There is not much in the way of formal procedures for when to add a justice—only how to add one and who qualifies. Both the Minnesota Rule of Civil Appellate Procedure 141.01 on recusals and the Minnesota Code of Judicial Conduct, Rule 2.11 on disqualification are silent as to when the Supreme Court should temporarily assign a replacement for a recused justice or justices. But the issue comes up.

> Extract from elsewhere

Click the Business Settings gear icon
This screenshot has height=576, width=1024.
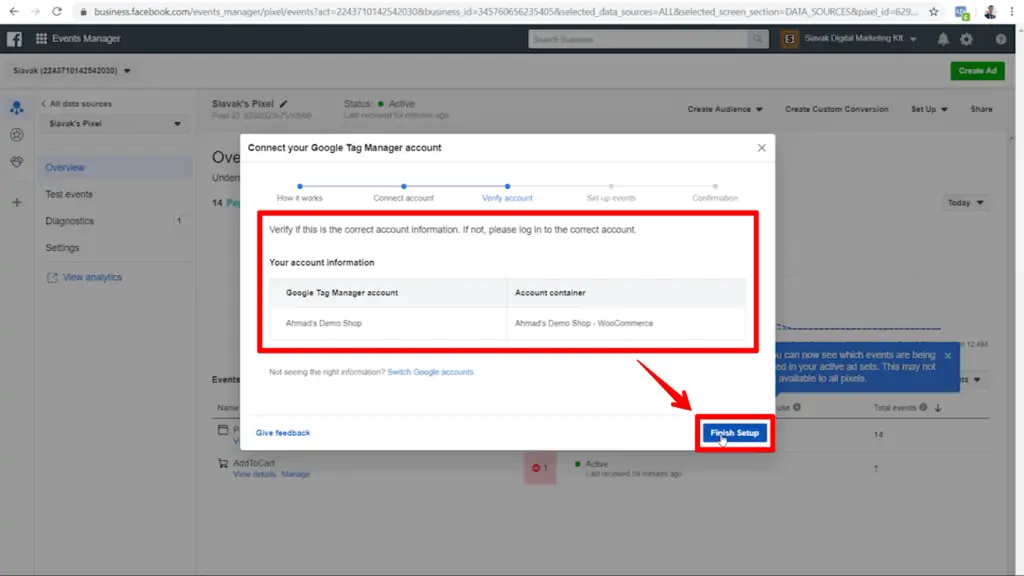click(966, 39)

Authority to make temporary assignments of justices is found in Article VI, § 2 of the Minnesota Constitution, and at Minn. Stat. § 2.724, subdivisions 2 and 3. Both authorities offer the choice of a judge sitting on either the Court of Appeals or a District Court and the statute adds the possibility of a retired Supreme Court justice. See Minn. Const. art. VI, § 2; Minn. Stat. § 2.724, subd. 2. Section 2.724 further delineates between retired justices and retired judges, specifying that retired justices may be assigned to any court, including the Supreme Court, but retired judges from other courts may not fill a temporary role on the Supreme Court. Minn. Stat. § 2.724, subd. 3. Beyond Article VI, § 2 and Minn. Stat. § 2.724, there is no guidance for temporary appointments of justices. It is unknown whether the Supreme Court’s chief justice makes the selection from a list or by another method.

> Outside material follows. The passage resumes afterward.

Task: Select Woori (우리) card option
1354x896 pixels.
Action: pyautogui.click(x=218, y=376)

The Minnesota Supreme Court follows the same ‘five-or-more’ replacement rule when it comes to appellate matters other than written opinions. When recusals reduce the justice count from seven to five, the effect is often felt first at the petition for review stage. Regardless of the number of justices participating in a particular case, three votes are needed to grant review. Securing three out of five votes is considerably more difficult than securing three out of seven votes, in some cases. When there are only four justices, a replacement is added for consideration of the petition, preventing the need for petitioner to achieve three out of four votes.

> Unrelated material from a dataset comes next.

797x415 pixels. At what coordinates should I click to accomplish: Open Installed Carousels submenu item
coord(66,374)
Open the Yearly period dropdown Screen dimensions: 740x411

If a case is important enough for the Minnesota Supreme Court to take it, then it is important enough for the parties—and the state in general—to get an opinion explaining what the law is. After all, that is the purpose of the state’s highest court. Affirmances by evenly divided courts leave important questions unanswered, and it may be time for the Minnesota Supreme Court to rethink its long-standing practice of waiting until the count drops to four before adding a temporarily-assigned justice.

Having the benefit of a full Supreme Court for each decision renders the judiciary better able to fulfill its public obligation. At the end of the day, courts are supposed to decide cases, not leave litigants and the public hanging without answers to important legal questions. And nobody really likes a tie.